Is it cheaper to run though? No not really. Let’s take the average 2 storey, 3 bedroom house. You’d be looking at a footprint of roughly 30ft square, so that is 900 square feet per floor so 1,800 square feet floor area. With 8ft ceiling height, that means you need around 72,000 Btu in total heating capacity or 28kW equivalent. OK, so AC units and air source heat pumps are pretty efficient so won’t be drawing that amount of power, but they will still draw in the region of 6kW as there’s one serious compressor in there (anything over a conventional house system will need a 3 phase supply). At today’s average electricity costs of around 30p per kWh, that’s £1.80 for every hour it is on. Not that cheap compared to a gas boiler, even at today’s prices, without taking into account the purchase price and the modifications needed to what you already have.

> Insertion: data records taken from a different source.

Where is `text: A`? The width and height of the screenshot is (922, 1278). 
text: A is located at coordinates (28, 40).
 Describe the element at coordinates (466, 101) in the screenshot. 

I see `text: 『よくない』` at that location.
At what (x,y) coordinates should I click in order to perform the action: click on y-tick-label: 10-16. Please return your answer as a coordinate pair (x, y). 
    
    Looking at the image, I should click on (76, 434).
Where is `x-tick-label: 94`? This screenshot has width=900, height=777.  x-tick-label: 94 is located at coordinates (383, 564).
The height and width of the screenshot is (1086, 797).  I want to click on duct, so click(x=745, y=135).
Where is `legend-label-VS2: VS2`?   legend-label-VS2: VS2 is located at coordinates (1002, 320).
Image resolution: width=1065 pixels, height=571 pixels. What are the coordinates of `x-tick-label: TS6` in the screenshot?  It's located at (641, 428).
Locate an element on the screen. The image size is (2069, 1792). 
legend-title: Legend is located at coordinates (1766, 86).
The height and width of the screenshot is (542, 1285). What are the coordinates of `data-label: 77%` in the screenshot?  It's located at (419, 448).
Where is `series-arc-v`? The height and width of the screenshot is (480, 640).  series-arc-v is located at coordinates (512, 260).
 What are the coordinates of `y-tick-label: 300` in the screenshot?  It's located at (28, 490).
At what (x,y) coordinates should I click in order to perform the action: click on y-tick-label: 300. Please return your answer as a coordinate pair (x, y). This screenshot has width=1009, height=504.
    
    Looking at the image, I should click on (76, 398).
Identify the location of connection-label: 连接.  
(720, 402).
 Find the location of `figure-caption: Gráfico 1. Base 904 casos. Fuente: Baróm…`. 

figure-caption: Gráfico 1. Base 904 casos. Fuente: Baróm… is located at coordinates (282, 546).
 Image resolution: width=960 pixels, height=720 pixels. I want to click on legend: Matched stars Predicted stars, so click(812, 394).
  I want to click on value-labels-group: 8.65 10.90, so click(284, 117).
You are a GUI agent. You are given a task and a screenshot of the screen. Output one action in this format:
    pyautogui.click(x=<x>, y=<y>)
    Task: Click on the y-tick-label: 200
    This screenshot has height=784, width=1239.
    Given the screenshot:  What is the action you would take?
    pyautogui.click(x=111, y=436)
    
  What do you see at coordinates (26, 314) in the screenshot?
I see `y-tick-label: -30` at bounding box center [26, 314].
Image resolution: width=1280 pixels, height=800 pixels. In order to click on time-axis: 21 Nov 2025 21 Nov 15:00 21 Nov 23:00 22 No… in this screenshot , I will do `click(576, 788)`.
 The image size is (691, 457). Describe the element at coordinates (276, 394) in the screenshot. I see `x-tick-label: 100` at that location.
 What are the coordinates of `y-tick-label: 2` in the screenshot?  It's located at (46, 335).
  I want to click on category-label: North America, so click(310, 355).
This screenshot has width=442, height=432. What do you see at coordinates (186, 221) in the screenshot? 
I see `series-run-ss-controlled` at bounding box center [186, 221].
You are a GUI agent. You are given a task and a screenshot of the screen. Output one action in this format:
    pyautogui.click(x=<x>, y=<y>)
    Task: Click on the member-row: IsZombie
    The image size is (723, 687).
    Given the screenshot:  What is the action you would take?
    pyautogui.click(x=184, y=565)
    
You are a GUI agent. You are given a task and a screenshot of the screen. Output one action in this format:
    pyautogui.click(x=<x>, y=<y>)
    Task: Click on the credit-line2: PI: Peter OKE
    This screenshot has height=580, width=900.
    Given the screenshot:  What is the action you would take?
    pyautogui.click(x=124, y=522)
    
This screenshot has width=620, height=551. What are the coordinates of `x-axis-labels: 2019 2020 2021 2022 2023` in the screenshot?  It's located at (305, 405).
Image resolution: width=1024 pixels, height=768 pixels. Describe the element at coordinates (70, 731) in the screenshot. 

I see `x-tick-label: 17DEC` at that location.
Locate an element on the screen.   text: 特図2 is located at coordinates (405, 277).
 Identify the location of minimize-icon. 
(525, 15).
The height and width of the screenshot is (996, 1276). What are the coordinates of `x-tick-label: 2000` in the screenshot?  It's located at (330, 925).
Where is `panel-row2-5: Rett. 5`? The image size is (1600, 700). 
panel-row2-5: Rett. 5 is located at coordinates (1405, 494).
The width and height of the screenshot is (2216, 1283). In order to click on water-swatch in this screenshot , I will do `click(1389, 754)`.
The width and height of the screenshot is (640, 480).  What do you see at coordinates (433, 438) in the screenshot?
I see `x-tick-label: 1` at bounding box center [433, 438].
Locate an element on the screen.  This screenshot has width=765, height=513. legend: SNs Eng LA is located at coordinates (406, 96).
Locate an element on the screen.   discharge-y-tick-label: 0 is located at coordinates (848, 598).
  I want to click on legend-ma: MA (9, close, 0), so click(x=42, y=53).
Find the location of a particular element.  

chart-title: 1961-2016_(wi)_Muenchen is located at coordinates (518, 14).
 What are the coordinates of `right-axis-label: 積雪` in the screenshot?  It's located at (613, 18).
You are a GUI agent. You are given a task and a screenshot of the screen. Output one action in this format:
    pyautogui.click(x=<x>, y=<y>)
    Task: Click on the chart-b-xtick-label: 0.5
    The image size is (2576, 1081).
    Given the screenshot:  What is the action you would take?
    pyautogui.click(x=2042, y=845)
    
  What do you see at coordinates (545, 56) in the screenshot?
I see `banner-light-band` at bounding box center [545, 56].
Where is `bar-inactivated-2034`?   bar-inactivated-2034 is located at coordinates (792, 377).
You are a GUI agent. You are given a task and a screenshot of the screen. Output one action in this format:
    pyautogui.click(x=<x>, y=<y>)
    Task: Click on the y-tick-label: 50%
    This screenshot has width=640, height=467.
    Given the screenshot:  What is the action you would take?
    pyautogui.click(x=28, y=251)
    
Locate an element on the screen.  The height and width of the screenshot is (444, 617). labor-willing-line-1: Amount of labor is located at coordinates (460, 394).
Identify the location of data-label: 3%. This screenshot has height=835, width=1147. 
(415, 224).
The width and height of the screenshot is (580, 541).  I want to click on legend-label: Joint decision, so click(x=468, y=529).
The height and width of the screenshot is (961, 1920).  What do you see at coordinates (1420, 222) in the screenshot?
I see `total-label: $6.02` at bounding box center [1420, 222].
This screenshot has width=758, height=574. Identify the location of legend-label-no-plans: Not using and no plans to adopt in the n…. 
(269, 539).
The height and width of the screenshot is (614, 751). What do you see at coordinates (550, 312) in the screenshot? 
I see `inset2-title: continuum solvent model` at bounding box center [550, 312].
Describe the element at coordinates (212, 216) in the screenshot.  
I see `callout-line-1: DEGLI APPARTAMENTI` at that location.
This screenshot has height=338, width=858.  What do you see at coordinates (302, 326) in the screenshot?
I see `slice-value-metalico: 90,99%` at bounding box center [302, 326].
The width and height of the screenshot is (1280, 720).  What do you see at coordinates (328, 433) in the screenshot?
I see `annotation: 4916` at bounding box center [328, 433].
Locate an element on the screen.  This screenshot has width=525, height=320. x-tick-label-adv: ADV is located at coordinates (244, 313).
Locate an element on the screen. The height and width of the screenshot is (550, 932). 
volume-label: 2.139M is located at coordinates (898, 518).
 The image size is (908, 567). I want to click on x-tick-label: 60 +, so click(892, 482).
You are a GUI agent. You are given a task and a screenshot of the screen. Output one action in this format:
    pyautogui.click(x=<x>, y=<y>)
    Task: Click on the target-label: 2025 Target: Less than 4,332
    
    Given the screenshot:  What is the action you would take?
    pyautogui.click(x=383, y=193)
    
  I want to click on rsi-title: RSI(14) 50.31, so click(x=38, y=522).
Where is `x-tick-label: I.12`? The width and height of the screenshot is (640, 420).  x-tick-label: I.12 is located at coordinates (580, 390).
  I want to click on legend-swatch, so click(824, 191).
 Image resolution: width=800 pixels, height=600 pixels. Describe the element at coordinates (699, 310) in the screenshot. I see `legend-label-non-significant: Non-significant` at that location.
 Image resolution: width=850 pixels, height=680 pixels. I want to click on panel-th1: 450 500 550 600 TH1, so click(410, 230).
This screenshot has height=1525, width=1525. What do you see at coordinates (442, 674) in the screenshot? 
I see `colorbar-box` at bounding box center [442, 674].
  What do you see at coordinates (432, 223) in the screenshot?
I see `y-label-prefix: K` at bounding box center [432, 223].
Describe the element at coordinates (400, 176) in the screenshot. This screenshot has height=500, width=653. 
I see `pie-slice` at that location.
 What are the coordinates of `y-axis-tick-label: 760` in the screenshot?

The only time a heat pump system will work adequately is if you have underfloor heating (and walking on a floor at 50C is a little more comfortable than one at 70C!). Although even then I have installed an AC unit into a house with underfloor heating fed by a heat pump as it would kick in as soon as the temperature dropped but if, after a couple of days the sun came out, it would switch off again. The owner of the house wanted AC to fill in the gap between the weather getting cold and the underfloor heating starting to work properly and also to give him the benefit of cooling in summer.
The irony of the whole thing is that you can get a Government grant of up to £5k to install a heat pump and they have a lower VAT rating too reducing the cost to buy and install. Although as they are so damn expensive in the first place there’s still a considerable outlay, particularly when you consider you can replace an existing gas boiler with a more efficient, modern one, for a couple of grand. But, even though it works in the same way and is probably better in many cases, you can’t get a grant for AC (and the systems are still rated at 20% VAT) as it gives you cooling as well as heating, so you are getting a bonus which the Government won’t pay for.
Personally I think Hydrogen fuelled boilers are the way to go but technology moves a lot faster than Governments so when they first made their recommendations that we should all be going for heat pumps, Hydrogen fuelled boilers weren’t around. Much like how they advocate we should a be driving battery electric cars when hydrogen fuel cell powered ones , or even a near conventional internal combustion engine running on Hydrogen, seem a much more viable, and ecologically friendly, option.